Work task 1
Answer the following questions using the article on Germany's economy during the coronavirus pandemic.
(a) What was the size of Germany's aid package, in euros?
(b) By what percentage did German exports decline in March?
(c) When does the temporary change to Germany's insolvency law run out?
Work task 2
Write the next paragraph of the article on Germany's economy during the coronavirus pandemic, following on from its final sentence.

Germany’s economy has deftly maneuvered through the first stage of the coronavirus pandemic, thanks in part to an unprecedented €750 billion ($868 billion) aid package that sought to prevent insolvencies, mass layoffs and a rise in poverty.
Low-interest loans to companies, an expansion of wage subsidies for furloughed workers and state aid for corporate giants like Lufthansa have all lessened the financial shock sparked by the health emergency.
Just as Germans thought their economy was out of the woods, however, a potential second wave of infections is now being predicted. If it comes, scientists say it will likely arrive in the fall or winter, just as many domestic economic stabilizers are due to run out. The second wave could also hit amid a new round of protectionism against Europe from Washington, depending on the result of the US presidential election, and as the UK exits its Brexit transition period, potentially without an EU trade deal.
“Germany is a very open economy that depends on imports and exports. Therefore, an uncontrolled Brexit and new US-style trade restrictions are a significant threat for wealth,” Hubertus Bardt, head of research at the Cologne-based German Economic Institute, told DW.
Germany doesn’t even need to be hit itself by a large upsurge of infections. A second wave in other parts of the world could see the order books of the country’s industrial giants dry up again. In April, German exports dropped by almost a quarter, following a 12% decline in March.
Aside from the geopolitical concerns, a potential second wave could strike just as a temporary change to Germany’s insolvency law, which allows companies to put off declaring bankruptcy, runs out at the end of September. The measure is predicted to have saved at least 30,000 firms from closure.
“We should expect a rising number of insolvencies in October,” Stefan Kooths, head of forecasting at the Kiel Institute for the World Economy told DW. He criticized the measure, saying it had only prolonged the restructuring of stressed companies.
Kooths and Bardt both see as impossible the prospect of a second nationwide lockdown, on the scale of the first in March and April as the economic impact would be dire. Fortunately, businesses have “learned how to operate with the virus threat,” Bardt said, and have implemented social-distancing measures that allow production lines to continue to run, albeit with reduced capacity, and which is adding to their costs.

Information supplied

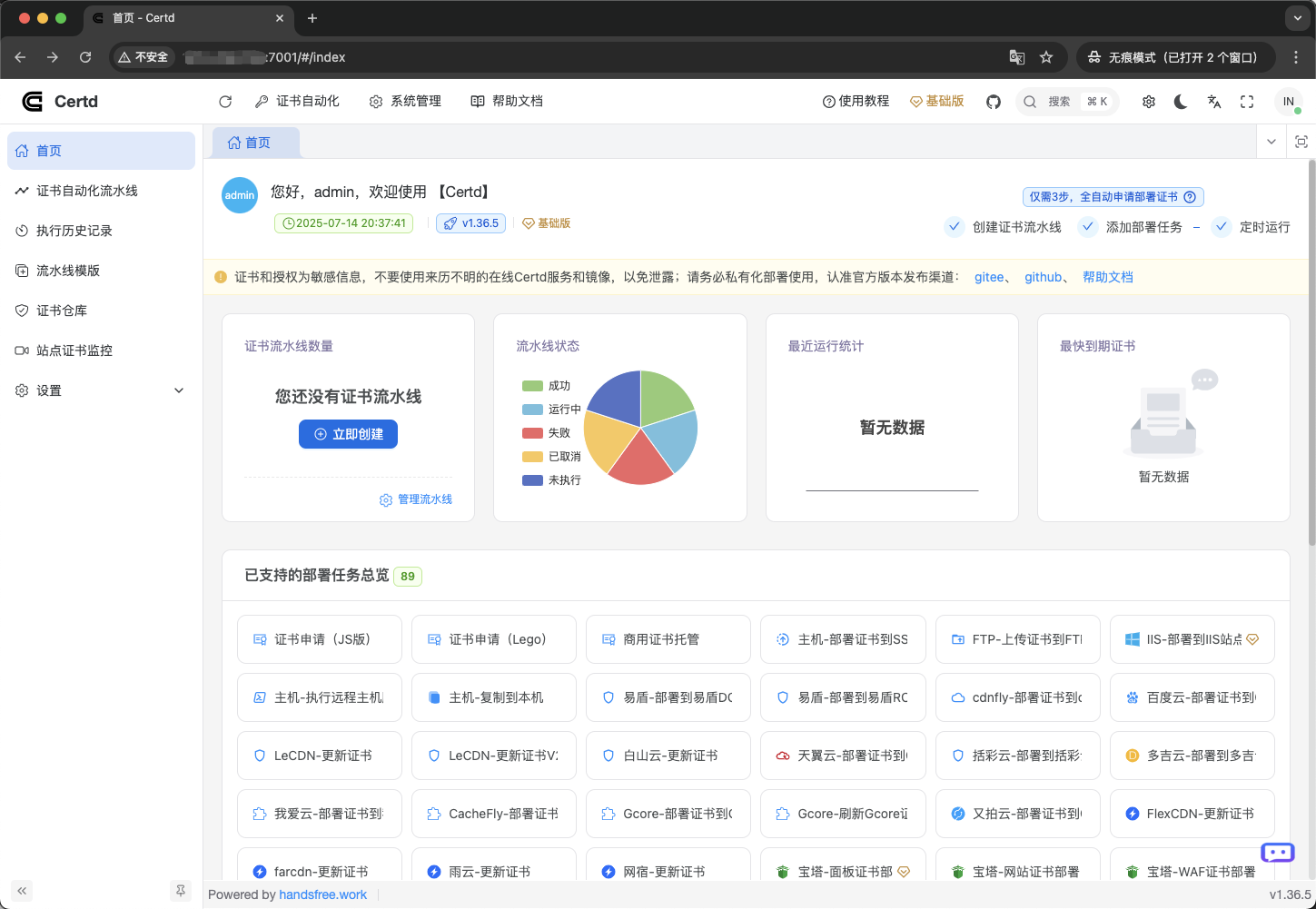Open the header settings gear icon
Screen dimensions: 1316x909
(1149, 102)
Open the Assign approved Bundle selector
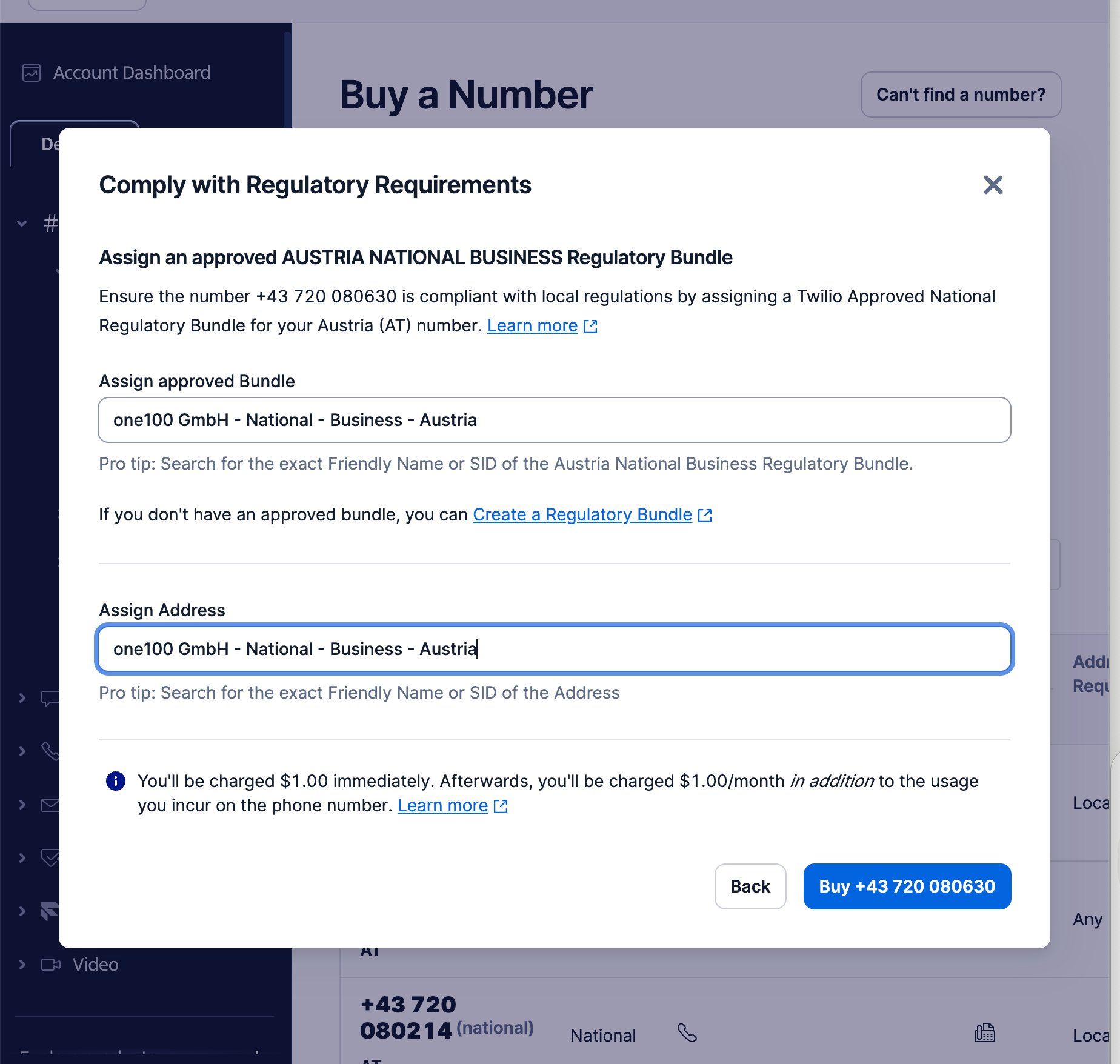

Answer 1
(a) €750 billion ($868 billion)
(b) 12%
(c) At the end of September

Answer 2
Finance Minister Olaf Scholz (left) and Chancellor Angela Merkel thrashed out a multi-billion euro stimulus deal in June in hopes the “audacious program” will boost consumer spending, invest in innovation, and ease Germans financial strain
All ammunition deployed in first wave
The scale of the German government’s initial intervention has sparked criticism that it now has fewer stimulus options if there is a resurgence in coronavirus cases. In other words, was all its ammunition used up in the first wave? In many cases, corporate loans, meant to shore up a firm’s finances, will have been spent without the necessary return on investment, and may still not shored up a company’s finances. For consumers, can a 3% VAT (sales tax) cut from 19 to 16% which began earlier this month, be realistically repeated?
“In our reading, the government has fired it [the ammunition] in the wrong direction,” Kooths told DW, referring to a €130 billion stimulus program launched as the lockdown was eased in May. “All those stimulus measures were aimed at stimulating private consumption when the problem was not a lack of income for most people, but the lack of ways to spend it.”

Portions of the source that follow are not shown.